Most of us in the development sector have been preparing for an inevitable and imminent smartphone future. But in a recent article, the BBC highlighted an interesting—if somewhat unexpected—phenomenon in the world of digital devices: the “return of the dumbphones” (we prefer the less pejorative term “feature phones,” which we use in this piece). According to the article, “While sales figures are hard to come by, one report said that global purchases of [feature phones] were due to hit one billion units last year, up from 400 million in 2019. This compares to worldwide sales of 1.4 billion smartphones last year, following a 12.5 percent decline in 2020.” Some might argue that the feature phone has never really gone away.

As the Telegraph India reports, it’s only in the last two years that smartphone purchases in sub-Saharan Africa overtook feature phone sales, and there are still at least 320 million feature phone users in India. While these trends are unlikely to stop smartphone penetration in its tracks, there are good reasons to believe that the feature phone is here to stay. Below are a few reasons why the digital development community should embrace the unlikely resilience of the humble (and decidedly non-dumb) feature phone.

sumeet-singh-okfXVsBHAtQ-unsplash (1).jpgPhoto: Unsplash.
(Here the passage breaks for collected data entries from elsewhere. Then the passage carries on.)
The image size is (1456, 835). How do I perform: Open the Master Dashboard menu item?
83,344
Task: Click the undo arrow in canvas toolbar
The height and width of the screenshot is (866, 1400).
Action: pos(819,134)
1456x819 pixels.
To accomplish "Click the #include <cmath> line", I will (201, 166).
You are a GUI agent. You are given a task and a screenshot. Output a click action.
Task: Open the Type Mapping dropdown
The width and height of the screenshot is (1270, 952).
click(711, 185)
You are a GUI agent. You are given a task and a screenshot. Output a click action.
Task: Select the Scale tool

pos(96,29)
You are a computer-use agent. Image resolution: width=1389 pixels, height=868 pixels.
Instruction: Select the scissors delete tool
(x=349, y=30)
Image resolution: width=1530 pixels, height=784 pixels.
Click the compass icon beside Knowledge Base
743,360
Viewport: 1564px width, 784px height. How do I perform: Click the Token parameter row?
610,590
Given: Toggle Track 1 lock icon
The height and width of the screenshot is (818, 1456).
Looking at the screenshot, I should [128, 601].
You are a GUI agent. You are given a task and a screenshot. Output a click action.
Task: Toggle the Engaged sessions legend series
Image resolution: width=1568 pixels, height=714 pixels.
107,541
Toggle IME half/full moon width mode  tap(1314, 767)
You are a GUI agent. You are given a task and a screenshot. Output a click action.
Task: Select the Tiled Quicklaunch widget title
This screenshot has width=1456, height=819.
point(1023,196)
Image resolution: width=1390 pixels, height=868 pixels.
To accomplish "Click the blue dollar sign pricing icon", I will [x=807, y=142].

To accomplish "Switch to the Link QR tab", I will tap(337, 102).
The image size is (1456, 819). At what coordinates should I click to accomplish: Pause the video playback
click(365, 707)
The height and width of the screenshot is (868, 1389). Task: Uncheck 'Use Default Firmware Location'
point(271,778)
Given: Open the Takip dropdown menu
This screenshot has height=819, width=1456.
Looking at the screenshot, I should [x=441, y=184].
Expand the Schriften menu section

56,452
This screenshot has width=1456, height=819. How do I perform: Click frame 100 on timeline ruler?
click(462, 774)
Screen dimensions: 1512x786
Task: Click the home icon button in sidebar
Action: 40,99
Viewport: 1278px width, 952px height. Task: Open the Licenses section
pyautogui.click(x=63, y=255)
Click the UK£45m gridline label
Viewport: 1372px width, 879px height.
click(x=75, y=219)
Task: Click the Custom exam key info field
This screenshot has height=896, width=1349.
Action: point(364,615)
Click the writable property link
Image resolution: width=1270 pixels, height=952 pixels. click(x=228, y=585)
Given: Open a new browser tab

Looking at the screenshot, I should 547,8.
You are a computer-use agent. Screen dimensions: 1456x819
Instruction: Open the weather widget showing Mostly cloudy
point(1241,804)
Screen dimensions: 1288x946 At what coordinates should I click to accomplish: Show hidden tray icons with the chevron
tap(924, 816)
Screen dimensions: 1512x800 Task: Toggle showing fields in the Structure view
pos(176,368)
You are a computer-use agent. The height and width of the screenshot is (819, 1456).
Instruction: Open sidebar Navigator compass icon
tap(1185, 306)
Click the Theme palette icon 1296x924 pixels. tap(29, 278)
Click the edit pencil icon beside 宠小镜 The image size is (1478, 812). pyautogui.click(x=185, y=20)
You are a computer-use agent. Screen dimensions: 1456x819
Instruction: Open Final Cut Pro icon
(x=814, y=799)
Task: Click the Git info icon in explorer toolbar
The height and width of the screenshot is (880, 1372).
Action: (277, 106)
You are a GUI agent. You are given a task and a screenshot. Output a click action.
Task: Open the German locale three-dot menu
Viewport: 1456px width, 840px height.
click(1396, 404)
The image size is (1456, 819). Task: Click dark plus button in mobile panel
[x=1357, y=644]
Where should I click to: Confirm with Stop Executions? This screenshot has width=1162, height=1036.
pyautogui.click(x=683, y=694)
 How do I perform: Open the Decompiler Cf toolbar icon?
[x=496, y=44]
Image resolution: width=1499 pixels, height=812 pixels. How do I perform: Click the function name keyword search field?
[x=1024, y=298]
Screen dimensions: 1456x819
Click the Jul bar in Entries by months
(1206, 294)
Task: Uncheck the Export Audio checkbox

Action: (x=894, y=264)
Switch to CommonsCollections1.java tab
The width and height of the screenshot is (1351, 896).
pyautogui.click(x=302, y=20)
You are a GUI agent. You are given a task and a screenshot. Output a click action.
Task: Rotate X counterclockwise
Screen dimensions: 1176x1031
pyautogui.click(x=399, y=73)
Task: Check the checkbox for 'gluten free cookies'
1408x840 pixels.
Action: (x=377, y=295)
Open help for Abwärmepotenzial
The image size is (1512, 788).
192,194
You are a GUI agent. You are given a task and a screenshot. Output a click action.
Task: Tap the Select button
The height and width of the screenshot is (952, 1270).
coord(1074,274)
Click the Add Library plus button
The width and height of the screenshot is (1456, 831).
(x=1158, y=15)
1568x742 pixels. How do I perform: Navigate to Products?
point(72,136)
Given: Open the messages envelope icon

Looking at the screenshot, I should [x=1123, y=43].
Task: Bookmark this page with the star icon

  • Feature phones create a more accessible runway for “digital explorers” to gain digital skills and literacy. In a post last year, we wrote about the need to design for the world’s digital explorers, i.e. entire populations that are coming online quickly and en masse, navigating unfamiliar digital territory together. With simpler functions like calls and texts, feature phones are likely to create a much easier runway for digital explorers to gain and share the skills they need to navigate more complex digital tools (like smartphones) in the future.
  • Feature phones may provide a much more immediate value proposition to new users. Many of us have been in the situation of eagerly gifting a new gadget to an older relative over the holidays, only to see it sitting on a shelf unused. Indeed, only using a phone to talk and text might seem like underused value to many of us, but while feature phones may not lead a user to immediately create a digital wallet or join the gig economy, they may well provide new users with the right level of value for their lives. They have features that many consumers want—longer battery life, pre-loaded content, or larger keypads.
  • Feature phones can inspire increased trust among parents and other digital gatekeepers. In many emerging markets, cellphones are shared assets, and their access is often heavily controlled by digital gatekeepers such as parents, husbands, or other decision-makers in the family. As DAI discovered through research we did for the Sesame Workshop, parents are often concerned about their children’s safety and security, particularly in terms of possible access to pornography or violent content. Feature phones that block or severely limit internet access are likely to allay these fears, while still giving parents an easy way to communicate with their children.
  • Feature phones pose fewer security and privacy risks. By definition—if not by design—the limited internet capabilities, geo-positioning, high-resolution cameras, and other functions of a feature phone limit their vulnerability to violations of users’ security and privacy. And while these may not be the immediate concerns of a new digital user, they very much address concerns of the broader digital development community and the priorities laid out in the Principles for Digital Development. As discussed in the section on digital explorers, feature phones may also give the digital development community a way to design digital literacy programs for new users to build people’s privacy and security literacy before they make the transition to smart phones.
  • Feature phones can help pre-empt challenges around digital fatigue, attention deficit, and other psychological stressors, especially among children. There is a growing awareness about the psychological and social impacts that 24/7 digital access and social media use are having, especially among young people in more advanced digital markets in East Asia, Europe, and North America. This is reflected in movements like Wait Until 8th, which urges parents in the United States to take a pledge to limit their children’s access to smartphones until eighth grade (around 13 to 14 years of age). By embracing feature phones, perhaps the development sector can help new users to forestall and address some of these issues before they balloon out of control. In other words, feature phones might give emerging markets a way to apply lessons from what isn’t working in high-income markets.
  • Feature phones directly address many of the most important barriers to digital inclusion. In many emerging markets, the barriers to digital inclusion are fundamental; people can’t afford devices or data, or they can’t charge their phones easily. In this context, the feature phone offers an important value proposition: they are extremely budget-friendly and can often hold their charge for days on end. As such, the digital development community should continue to invest in programming that is designed to be inclusive of people using feature phones.
  • More feature phones don’t necessarily mean fewer smartphones. Many of us use different devices for different purposes: laptops for work, tablets for road trips, and cellphones for everything else. I don’t think it’s beyond the realm of possibility for all of us to carve out a space for both smartphones and feature phones in our lives. Emerging devices such as the Light Phone—which is a credit card-sized phone that only allows calls, texts, and alarms—are betting on this premise. As devices become cheaper, people in emerging markets who are witnessing the digital harms that affect high-income countries may also place a similar bet, by using specific devices to serve specific needs rather than owning only a single device.